▶ [TEXT BLOCK]:
>> Begin
Nationwide Mutual Insurance Co. v. Darden

Nationwide Mutual Insurance Co. v. Darden

Argued January 21, 1992
Decided March 24, 1992
Full case name Nationwide Mutual Insurance Co., et al., Petitioners v. Robert T. Darden
Citations

503 U.S. 318 (more)

112 S.Ct. 1344; 117 L.Ed.2d 581
Holding
The term "employee" as used in ERISA incorporates traditional agency law criteria for identifying master-servant relationships.
Court membership
Chief Justice
William Rehnquist
Associate Justices
Byron White · Harry Blackmun
John P. Stevens · Sandra Day O'Connor
Antonin Scalia · Anthony Kennedy
David Souter · Clarence Thomas
Case opinions
Majority Souter, joined by unanimous
Laws applied
Employee Retirement Income Security Act of 1974

Nationwide Mutual Insurance Co. v. Darden, 503 US 318 (1992), is a US labor law case, concerning the scope of protection for employees, under the Employee Retirement Income Security Act of 1974 (ERISA). The Court held that principles of agency were relevant to interpreting the concept of "employee".

Background

Robert Darden sold Nationwide Mutual Insurance Company policies from 1962 to 1980 in Fayetteville, North Carolina. His agency contract stated he would be enrolled in the company retirement plan. The contract said, if his job terminated, he would forfeit entitlements if he worked and competed with Nationwide within 25 miles of his business location. In November 1980, Nationwide terminated its contractual relationship. A month later, Darden started selling insurance policies for Nationwide’s competitors. Nationwide said he was disqualified from receiving retirement benefits. Darden sued under the Employee Retirement Income Security Act of 1974 (ERISA), 29 USC §1132(a). He contended he was protected as an ‘employee’ under §3(6), 29 USC §1002(6), and that under 29 USC §1053(a) his benefits had ‘vested’ and could not be forfeited. Nationwide argued Darden was not an employee, but an independent contractor.

Procedural history

At trial, the federal district Court held Darden was an independent contractor, not an employee, under common law agency principles. Darden appealed.
>> End
▶ [STORED DATA]:
>> Begin
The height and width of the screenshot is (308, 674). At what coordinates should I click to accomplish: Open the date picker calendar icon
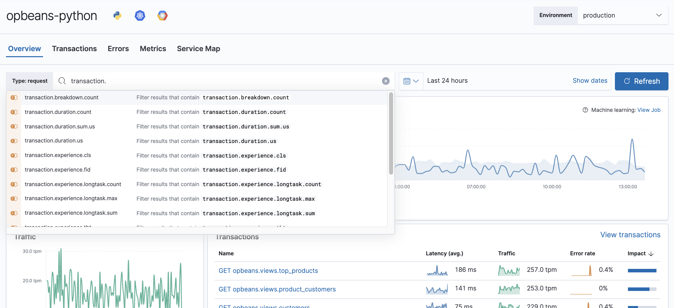tap(407, 81)
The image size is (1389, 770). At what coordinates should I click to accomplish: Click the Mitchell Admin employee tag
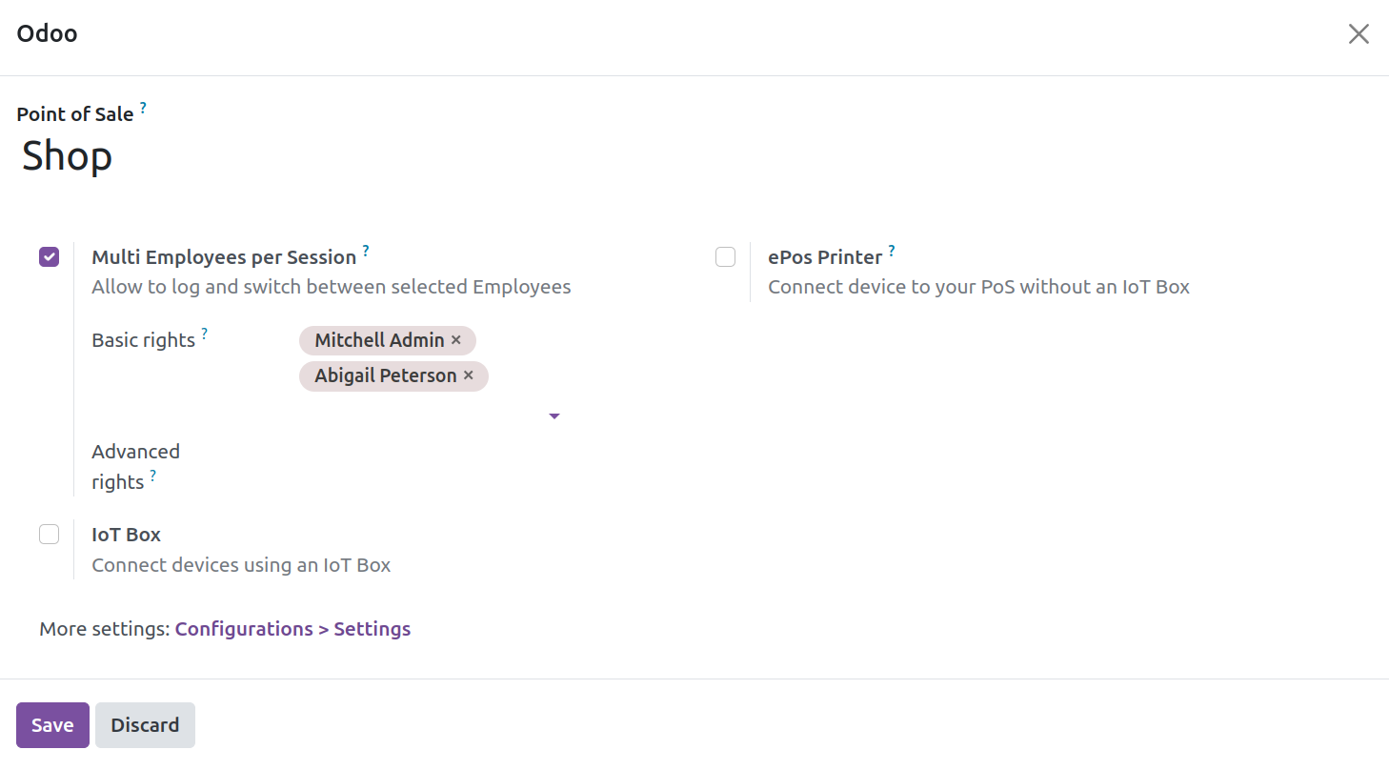tap(379, 340)
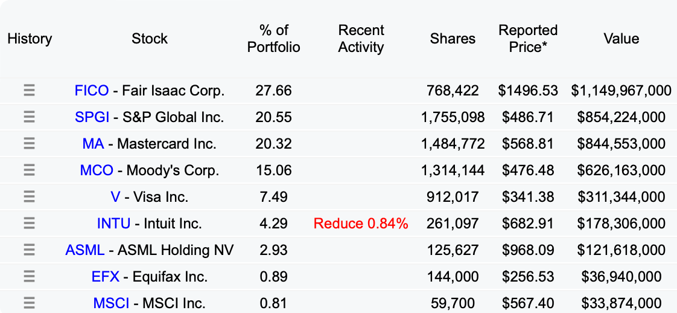Open history icon for SPGI row
Image resolution: width=677 pixels, height=313 pixels.
point(29,117)
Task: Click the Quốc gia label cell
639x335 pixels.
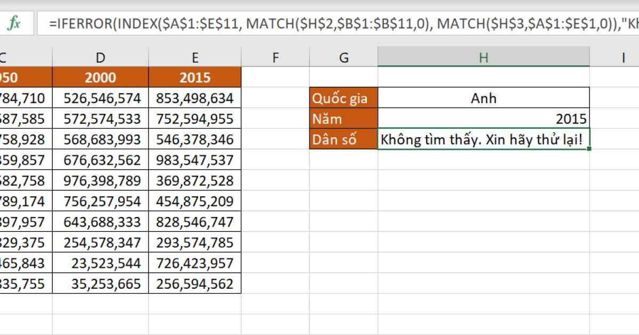Action: (x=343, y=98)
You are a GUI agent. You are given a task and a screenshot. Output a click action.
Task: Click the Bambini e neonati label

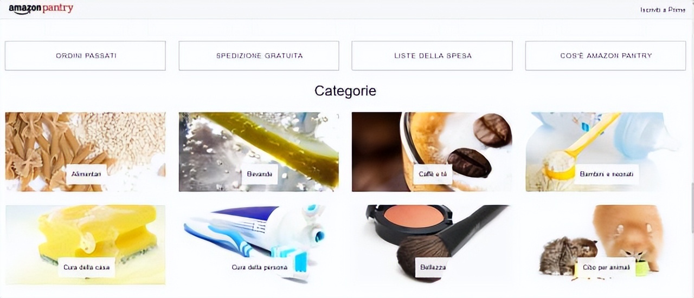click(606, 174)
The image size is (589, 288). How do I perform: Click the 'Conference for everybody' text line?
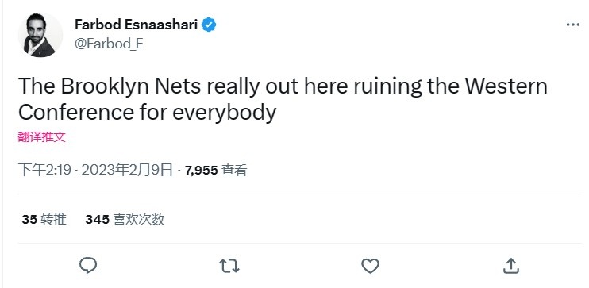[x=148, y=113]

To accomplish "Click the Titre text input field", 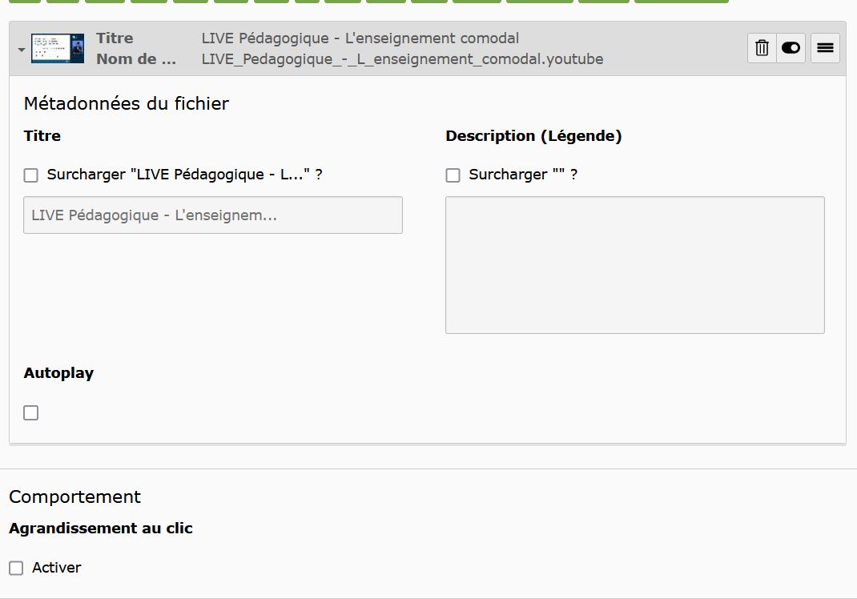I will click(213, 215).
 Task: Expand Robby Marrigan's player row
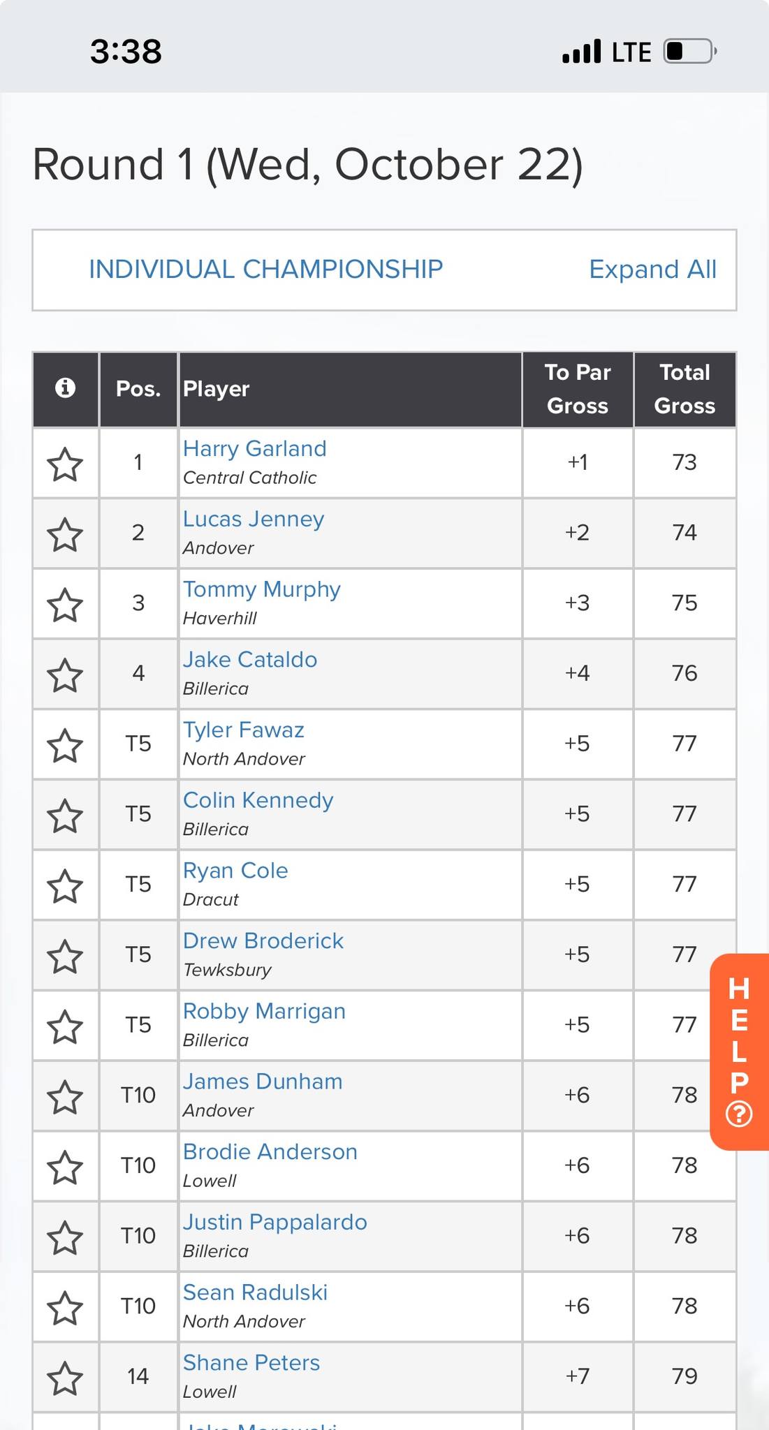coord(264,1011)
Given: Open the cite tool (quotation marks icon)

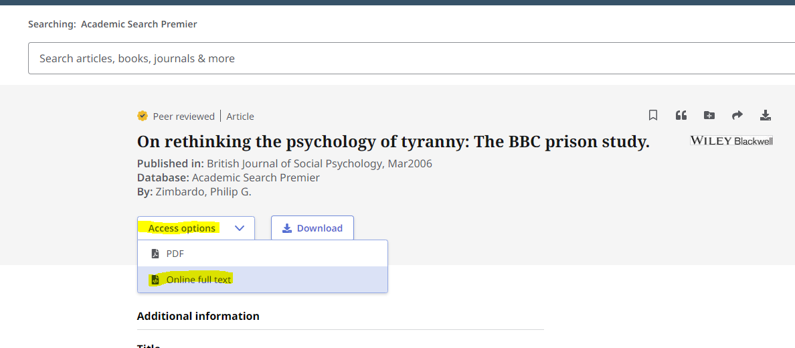Looking at the screenshot, I should coord(681,115).
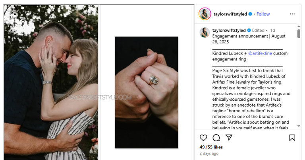Open the @artifexfine mention link
Screen dimensions: 305x160
[262, 53]
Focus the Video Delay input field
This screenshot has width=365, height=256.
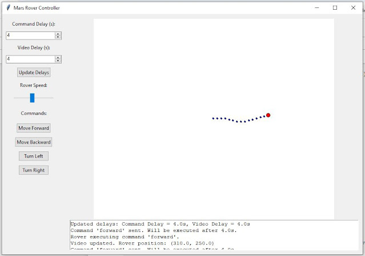(x=30, y=59)
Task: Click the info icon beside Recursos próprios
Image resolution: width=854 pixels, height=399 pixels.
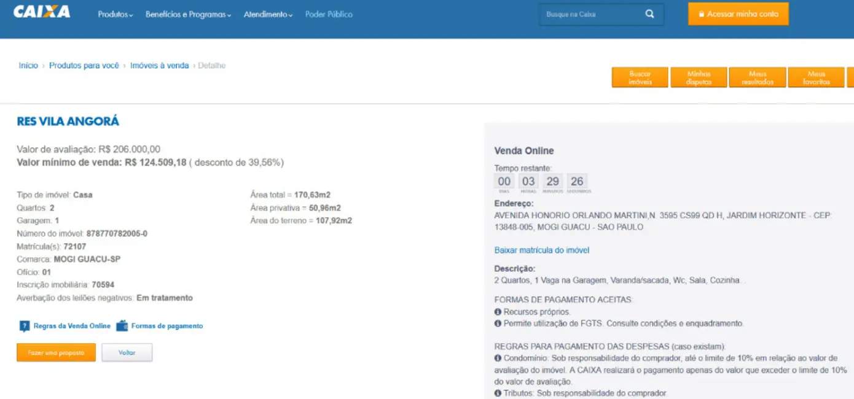Action: (x=498, y=312)
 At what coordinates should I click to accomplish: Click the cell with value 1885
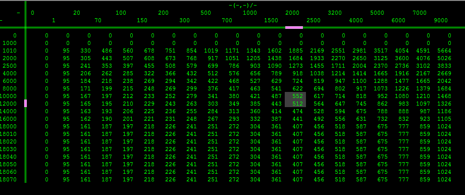click(x=296, y=51)
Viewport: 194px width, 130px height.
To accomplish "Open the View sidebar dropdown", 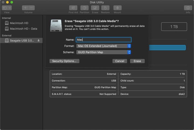I will [6, 8].
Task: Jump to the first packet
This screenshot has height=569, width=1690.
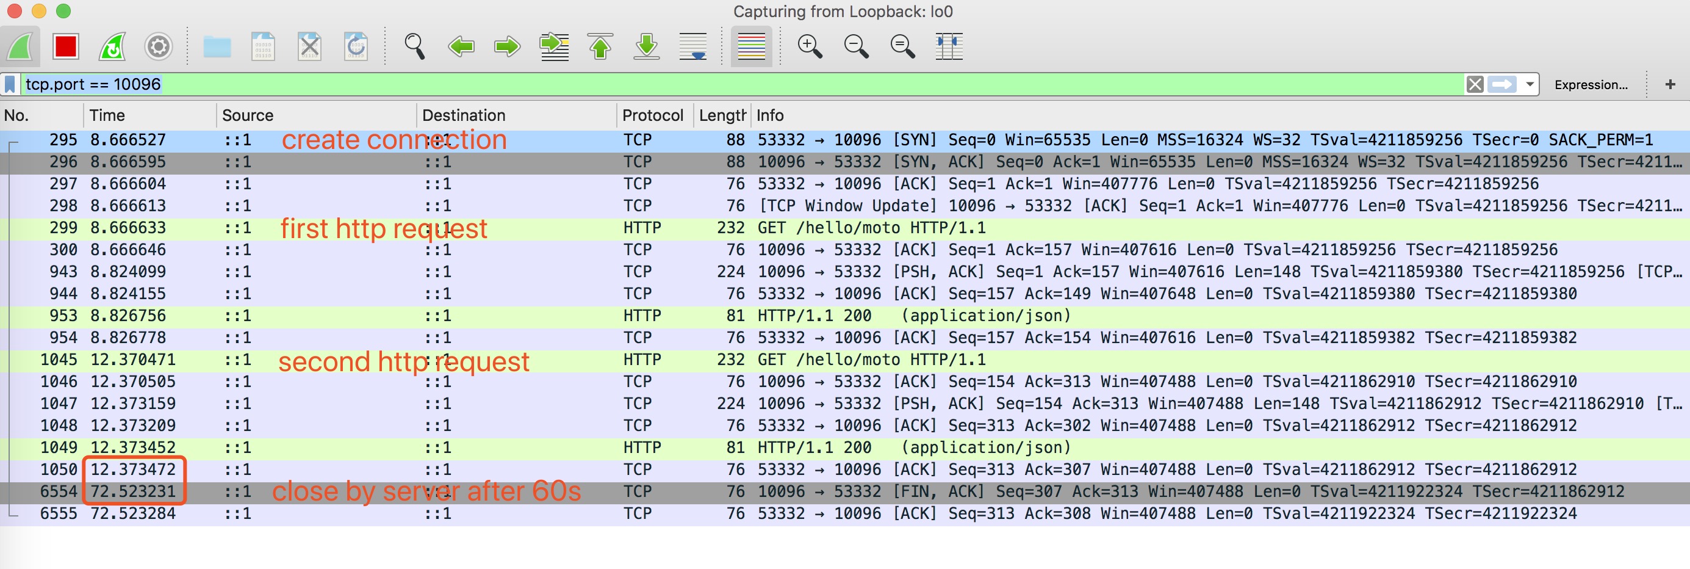Action: pyautogui.click(x=600, y=47)
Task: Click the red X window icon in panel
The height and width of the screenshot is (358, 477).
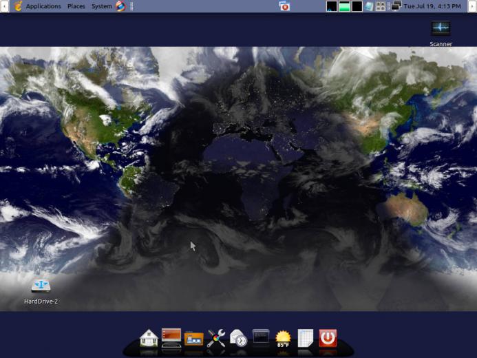Action: [284, 6]
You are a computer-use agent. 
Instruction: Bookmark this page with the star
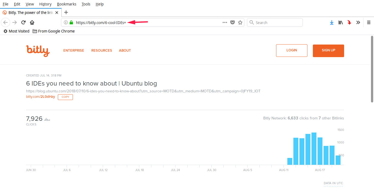point(240,22)
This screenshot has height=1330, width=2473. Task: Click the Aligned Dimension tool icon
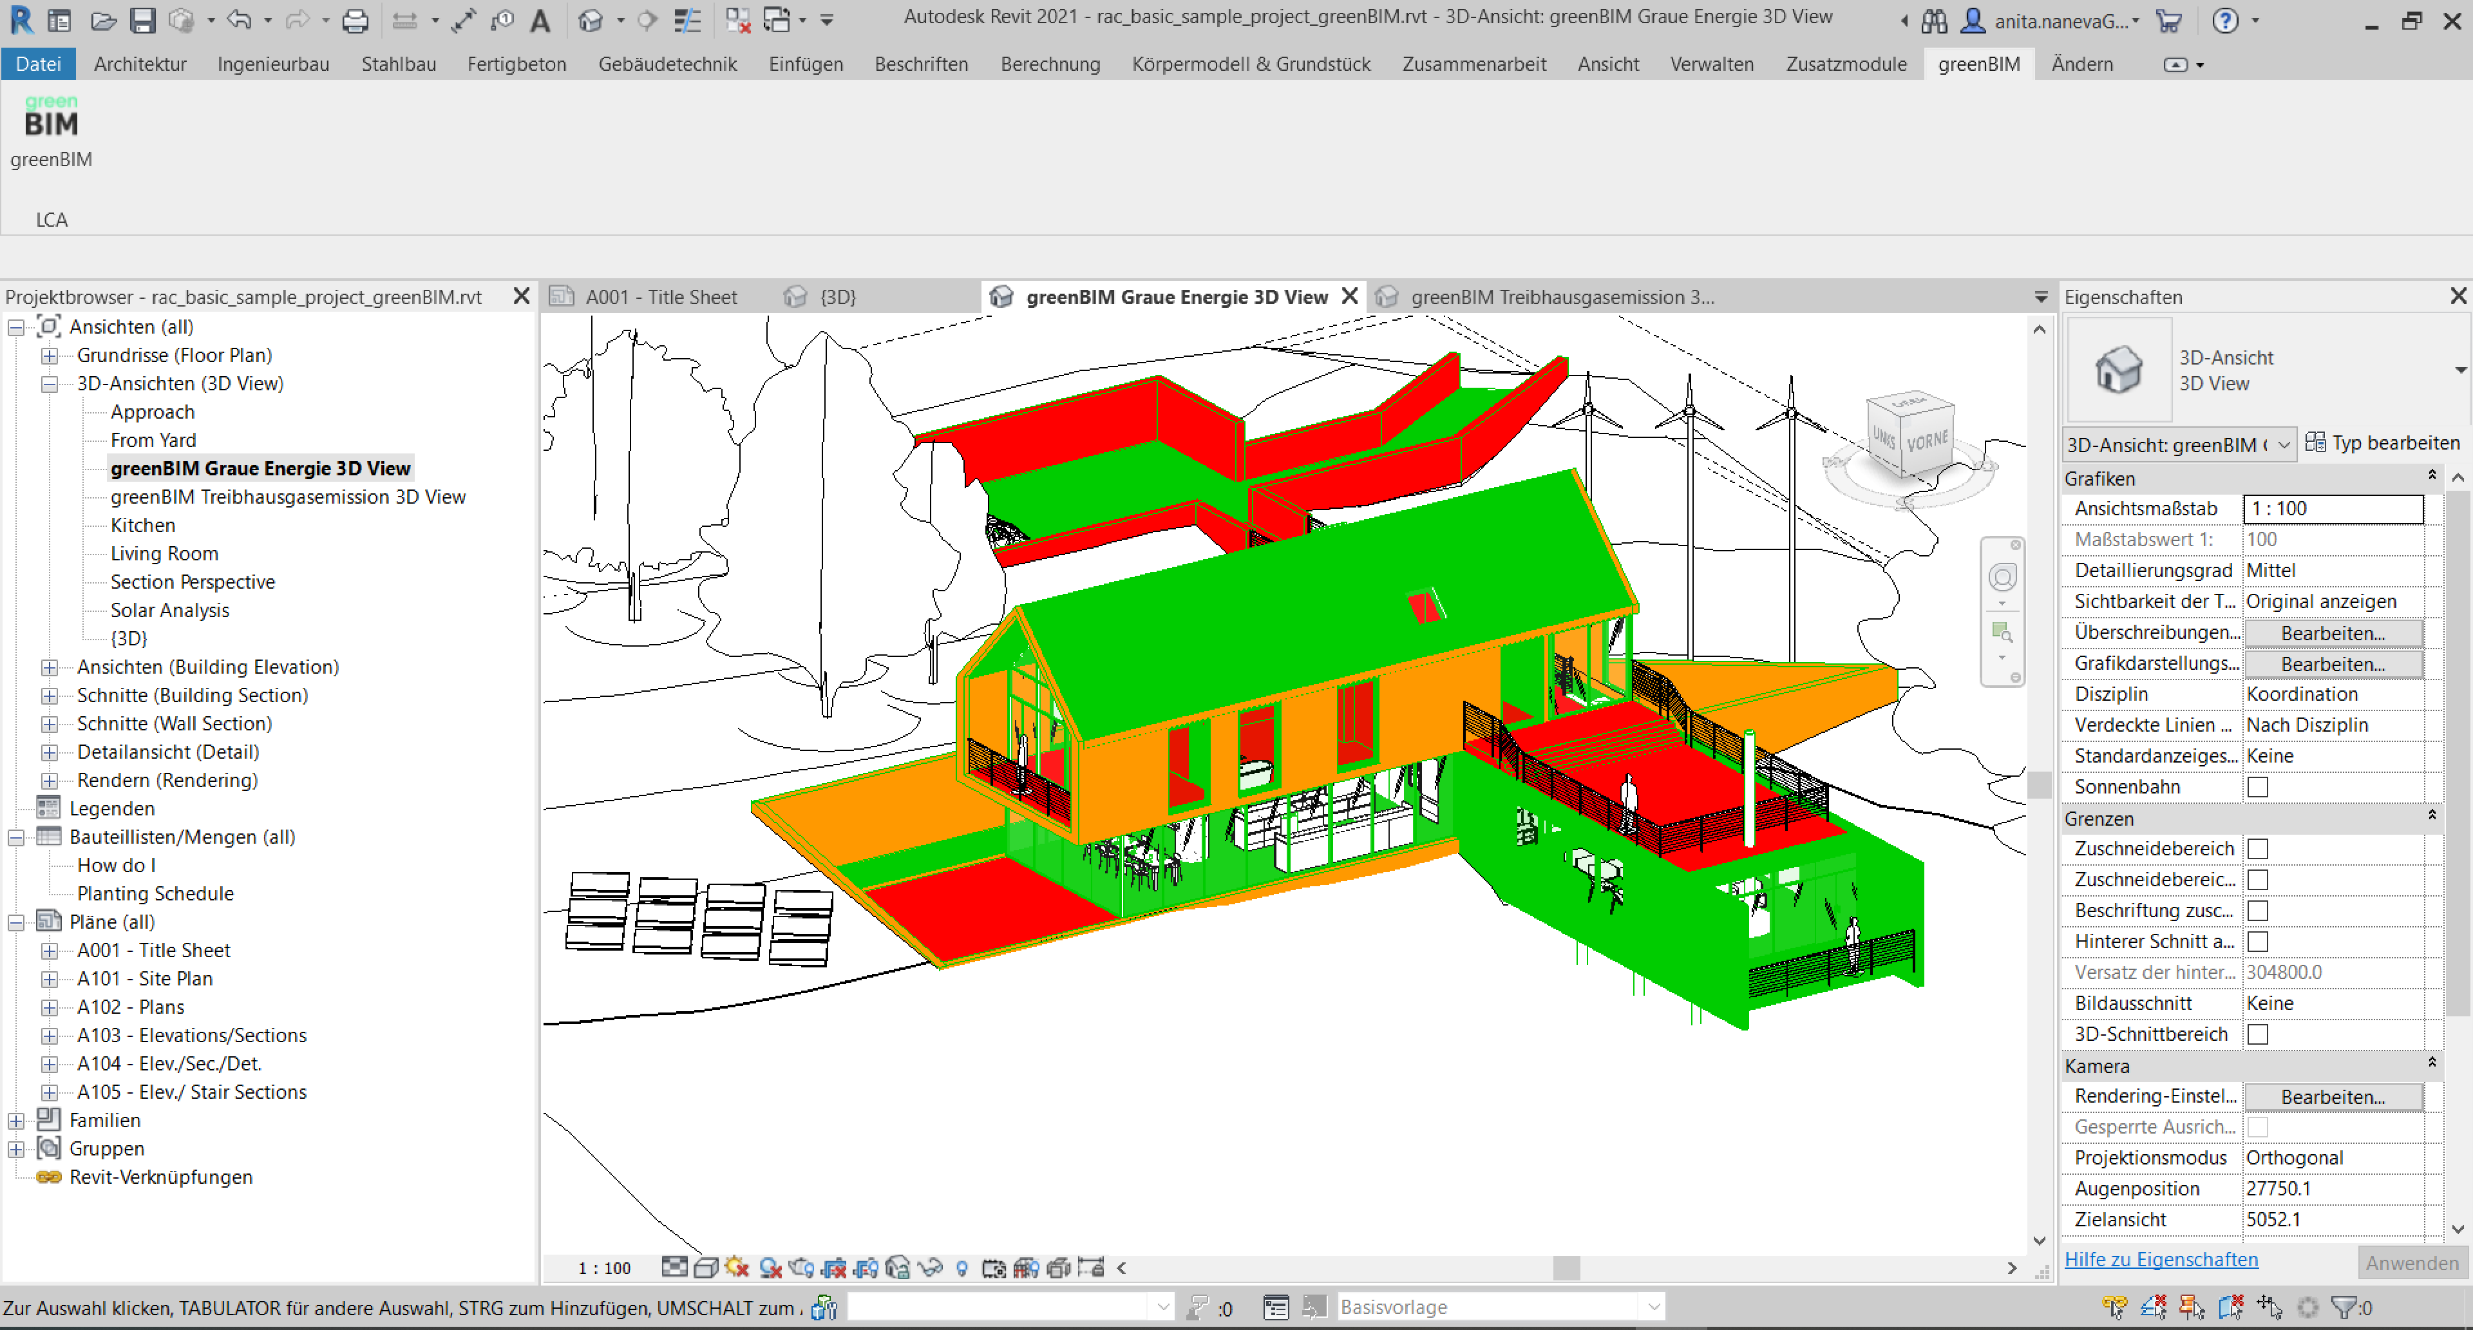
>> End
▶ [GIVEN PROBLEM]: Reproduce verbatim the portion of the Nationwide v. Darden text that opens with the words containing "Procedural history" and closes with "principles. Darden appealed.".

▶ [RESULT]:
Procedural history

At trial, the federal district Court held Darden was an independent contractor, not an employee, under common law agency principles. Darden appealed.